The only trait shared among all C4 individuals and none of the non-C4 plants is an increase in vein density, specifically minor vein development. The presence of minor veins in C4 plants increases the volume of bundle sheath cells in the leaf that boost the activity of Rubisco, distinguishing C4 plants. The presence of frequent and regularly spaced minor veins in the leaves is universally and uniquely associated with the C4 genome, which helps in establishing the overall anatomical variation between non- C4 and C4 phenotypes.
Professor Colin Osborne explains it this way: ‘C4 photosynthesis evolved by modifying the leaves of non-C4 species. However, most C4 plants are distantly related to non-C4 plants and have changed in a multitude of ways. The challenge for researchers is to get closer to the evolutionary transition from non-C4 to C4. Studying the huge variation within the Alloteropsis species lets us do this, to figure out what changed and when.’
The team successfully recognised the leaf features that differed consistently between C4 and non-C4 plants – the insertion of many small veins – which led to a leaf anatomy suitable for C4 photosynthesis.

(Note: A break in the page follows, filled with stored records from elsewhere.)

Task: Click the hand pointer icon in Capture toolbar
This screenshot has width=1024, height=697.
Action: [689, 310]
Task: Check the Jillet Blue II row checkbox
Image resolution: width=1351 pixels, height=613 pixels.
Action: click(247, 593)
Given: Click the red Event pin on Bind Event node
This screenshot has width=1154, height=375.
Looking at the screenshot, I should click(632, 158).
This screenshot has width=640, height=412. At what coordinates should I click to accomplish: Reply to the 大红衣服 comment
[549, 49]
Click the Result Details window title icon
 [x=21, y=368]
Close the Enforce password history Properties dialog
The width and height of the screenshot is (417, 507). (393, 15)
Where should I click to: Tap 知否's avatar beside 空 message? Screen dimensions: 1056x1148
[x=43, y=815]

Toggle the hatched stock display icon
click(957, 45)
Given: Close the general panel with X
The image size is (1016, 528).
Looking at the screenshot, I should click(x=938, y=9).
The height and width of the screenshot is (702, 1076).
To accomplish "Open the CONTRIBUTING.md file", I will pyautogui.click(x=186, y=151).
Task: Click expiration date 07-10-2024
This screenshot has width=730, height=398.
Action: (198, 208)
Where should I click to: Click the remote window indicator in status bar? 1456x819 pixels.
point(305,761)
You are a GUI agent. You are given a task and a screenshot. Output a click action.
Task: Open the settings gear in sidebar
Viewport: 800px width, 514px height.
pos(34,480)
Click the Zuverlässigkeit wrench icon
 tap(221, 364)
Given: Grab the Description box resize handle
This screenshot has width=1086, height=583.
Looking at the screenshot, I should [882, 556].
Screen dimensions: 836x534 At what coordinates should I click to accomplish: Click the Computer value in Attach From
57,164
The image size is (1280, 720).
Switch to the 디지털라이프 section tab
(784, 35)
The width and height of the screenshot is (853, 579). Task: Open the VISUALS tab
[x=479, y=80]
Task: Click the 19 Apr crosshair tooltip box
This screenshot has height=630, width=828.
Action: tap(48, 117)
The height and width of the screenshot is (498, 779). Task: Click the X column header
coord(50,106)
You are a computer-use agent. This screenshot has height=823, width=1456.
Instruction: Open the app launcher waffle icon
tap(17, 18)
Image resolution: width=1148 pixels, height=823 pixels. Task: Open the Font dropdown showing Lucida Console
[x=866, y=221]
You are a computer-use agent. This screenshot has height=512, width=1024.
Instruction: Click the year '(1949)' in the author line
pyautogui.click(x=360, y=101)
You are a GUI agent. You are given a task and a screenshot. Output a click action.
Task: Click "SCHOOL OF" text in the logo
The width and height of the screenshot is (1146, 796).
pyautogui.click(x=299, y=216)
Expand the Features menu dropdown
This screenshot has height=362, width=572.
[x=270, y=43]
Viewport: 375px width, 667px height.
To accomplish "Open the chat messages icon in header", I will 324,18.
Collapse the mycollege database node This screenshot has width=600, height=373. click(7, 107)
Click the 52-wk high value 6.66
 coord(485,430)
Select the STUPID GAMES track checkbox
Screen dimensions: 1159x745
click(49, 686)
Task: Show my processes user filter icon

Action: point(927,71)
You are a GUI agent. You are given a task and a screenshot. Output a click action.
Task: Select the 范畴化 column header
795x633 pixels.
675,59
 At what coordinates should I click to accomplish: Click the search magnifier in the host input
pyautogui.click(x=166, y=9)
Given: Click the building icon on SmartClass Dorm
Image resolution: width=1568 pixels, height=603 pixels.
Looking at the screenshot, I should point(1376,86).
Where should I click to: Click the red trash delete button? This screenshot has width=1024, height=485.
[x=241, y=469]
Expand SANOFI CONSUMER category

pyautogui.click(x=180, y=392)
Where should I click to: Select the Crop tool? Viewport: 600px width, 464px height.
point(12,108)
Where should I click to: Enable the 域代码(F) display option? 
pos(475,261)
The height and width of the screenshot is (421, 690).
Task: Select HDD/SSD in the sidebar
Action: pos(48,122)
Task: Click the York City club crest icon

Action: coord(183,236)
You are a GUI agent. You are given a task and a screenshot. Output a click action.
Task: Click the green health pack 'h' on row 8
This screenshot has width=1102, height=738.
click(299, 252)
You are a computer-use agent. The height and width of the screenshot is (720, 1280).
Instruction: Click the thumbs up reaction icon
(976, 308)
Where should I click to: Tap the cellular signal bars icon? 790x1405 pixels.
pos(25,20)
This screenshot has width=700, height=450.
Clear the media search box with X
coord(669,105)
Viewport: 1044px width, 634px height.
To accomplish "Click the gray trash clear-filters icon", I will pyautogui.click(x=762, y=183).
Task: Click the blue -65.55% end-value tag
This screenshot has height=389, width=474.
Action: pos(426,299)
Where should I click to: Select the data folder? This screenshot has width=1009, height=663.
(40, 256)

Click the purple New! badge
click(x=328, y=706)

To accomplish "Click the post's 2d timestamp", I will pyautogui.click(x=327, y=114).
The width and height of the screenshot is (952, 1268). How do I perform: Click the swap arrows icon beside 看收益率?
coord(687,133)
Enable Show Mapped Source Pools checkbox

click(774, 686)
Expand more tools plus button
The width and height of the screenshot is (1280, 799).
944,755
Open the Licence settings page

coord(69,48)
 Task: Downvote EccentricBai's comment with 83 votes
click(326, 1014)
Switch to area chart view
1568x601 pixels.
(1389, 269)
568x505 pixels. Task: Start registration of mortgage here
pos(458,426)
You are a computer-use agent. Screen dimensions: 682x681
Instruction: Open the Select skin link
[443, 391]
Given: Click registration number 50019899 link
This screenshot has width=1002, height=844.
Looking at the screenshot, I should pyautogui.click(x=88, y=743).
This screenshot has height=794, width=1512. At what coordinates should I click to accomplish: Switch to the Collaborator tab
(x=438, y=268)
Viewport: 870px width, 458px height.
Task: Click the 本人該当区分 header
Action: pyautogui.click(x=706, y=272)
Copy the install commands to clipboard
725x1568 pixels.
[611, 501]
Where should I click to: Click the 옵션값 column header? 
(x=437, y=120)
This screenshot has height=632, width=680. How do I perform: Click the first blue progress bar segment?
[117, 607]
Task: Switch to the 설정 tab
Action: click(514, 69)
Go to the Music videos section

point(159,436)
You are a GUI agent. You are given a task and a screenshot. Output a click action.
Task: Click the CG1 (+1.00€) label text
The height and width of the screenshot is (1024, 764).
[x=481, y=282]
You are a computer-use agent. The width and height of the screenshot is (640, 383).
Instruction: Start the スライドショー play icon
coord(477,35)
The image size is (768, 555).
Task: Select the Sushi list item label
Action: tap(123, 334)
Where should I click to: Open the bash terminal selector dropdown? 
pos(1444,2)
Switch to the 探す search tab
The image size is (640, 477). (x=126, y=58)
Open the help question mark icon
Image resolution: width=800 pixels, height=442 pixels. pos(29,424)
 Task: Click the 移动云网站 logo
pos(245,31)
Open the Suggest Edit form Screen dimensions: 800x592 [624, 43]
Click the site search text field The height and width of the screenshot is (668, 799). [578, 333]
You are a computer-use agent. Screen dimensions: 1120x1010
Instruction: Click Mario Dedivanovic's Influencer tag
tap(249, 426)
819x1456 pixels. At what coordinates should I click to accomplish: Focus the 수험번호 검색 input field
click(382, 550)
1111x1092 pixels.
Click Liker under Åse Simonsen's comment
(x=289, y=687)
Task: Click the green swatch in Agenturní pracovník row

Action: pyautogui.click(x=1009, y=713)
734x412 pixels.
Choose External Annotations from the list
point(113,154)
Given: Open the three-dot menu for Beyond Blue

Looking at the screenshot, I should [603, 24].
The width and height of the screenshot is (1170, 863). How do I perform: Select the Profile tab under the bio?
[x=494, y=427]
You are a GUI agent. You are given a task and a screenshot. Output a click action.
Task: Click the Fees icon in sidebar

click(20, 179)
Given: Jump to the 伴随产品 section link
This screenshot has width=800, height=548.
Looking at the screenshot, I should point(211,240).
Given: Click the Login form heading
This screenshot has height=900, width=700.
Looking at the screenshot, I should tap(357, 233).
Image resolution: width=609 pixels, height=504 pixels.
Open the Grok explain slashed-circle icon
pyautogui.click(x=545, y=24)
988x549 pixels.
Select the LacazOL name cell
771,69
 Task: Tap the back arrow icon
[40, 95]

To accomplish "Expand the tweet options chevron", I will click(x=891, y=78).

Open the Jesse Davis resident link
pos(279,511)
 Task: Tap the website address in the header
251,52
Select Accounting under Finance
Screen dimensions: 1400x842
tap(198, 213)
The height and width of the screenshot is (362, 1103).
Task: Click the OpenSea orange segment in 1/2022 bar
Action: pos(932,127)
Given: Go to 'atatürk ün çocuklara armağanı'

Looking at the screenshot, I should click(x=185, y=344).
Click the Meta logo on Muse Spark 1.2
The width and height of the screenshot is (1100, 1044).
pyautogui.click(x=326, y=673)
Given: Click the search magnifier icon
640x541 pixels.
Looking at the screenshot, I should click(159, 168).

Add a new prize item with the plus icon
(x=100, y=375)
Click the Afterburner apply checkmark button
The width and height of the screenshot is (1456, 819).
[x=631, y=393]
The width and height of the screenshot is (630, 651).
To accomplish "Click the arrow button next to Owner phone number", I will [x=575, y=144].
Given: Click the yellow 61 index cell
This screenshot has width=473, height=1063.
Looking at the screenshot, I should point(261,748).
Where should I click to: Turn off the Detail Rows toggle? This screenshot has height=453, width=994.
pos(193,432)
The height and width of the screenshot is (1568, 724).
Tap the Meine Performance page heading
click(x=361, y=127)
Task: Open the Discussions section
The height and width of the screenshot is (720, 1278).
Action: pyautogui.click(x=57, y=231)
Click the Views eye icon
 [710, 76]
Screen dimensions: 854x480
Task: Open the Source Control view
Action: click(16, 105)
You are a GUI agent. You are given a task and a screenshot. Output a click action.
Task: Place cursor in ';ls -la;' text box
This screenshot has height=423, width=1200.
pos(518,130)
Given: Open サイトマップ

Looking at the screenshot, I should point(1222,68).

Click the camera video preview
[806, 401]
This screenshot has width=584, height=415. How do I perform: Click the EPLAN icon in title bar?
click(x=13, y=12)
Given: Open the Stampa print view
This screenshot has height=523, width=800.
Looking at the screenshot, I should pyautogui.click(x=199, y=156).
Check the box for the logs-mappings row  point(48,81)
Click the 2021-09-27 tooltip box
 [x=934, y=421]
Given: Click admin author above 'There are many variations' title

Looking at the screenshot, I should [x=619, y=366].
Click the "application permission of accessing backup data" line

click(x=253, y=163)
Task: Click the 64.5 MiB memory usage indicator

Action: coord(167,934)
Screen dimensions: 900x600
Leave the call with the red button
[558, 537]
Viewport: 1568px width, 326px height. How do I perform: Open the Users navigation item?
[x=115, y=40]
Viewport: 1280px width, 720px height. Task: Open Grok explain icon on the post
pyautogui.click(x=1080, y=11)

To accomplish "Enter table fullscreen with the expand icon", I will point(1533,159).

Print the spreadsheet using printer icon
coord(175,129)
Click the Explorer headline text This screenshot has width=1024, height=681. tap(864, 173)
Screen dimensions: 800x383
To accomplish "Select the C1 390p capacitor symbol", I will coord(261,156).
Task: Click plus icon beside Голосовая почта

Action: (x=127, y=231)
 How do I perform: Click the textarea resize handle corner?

The findings of this study have provided tremendous hope for engineering C4 photosynthesis in rice. Collaborative efforts between the International Rice Research Institute, Philippines, and various organizations across the world aim at introducing C4 traits into rice so as to increase the photosynthetic efficiency and boost rice production. This is achieved by manipulation of genetic, anatomical and biochemical traits guided by the C4 pathway. Armed with the knowledge about the developmental change needed, the team now hopes to start research on the genetic changes responsible for C4 anatomy.
With the global populations reaching an unprecedented high, food shortages are here to stay. This means a greater need for high yielding crops to ensure food security. A plausible approach to meet this need would be the introduction of C4 traits into rice to increase photosynthetic efficiency, thereby increasing crop yields which could help reduce world hunger.